[Recorded data]
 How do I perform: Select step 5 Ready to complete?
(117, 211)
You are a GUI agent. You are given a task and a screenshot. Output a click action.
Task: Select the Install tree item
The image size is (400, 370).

> SHORT PROBLEM:
Quote all of the items above line for line, changing nothing.

> ANSWER TO THE TASK:
 How do I perform: Select step 5 Ready to complete?
(117, 211)
You are a GUI agent. You are given a task and a screenshot. Output a click action.
Task: Select the Install tree item
The image size is (400, 370).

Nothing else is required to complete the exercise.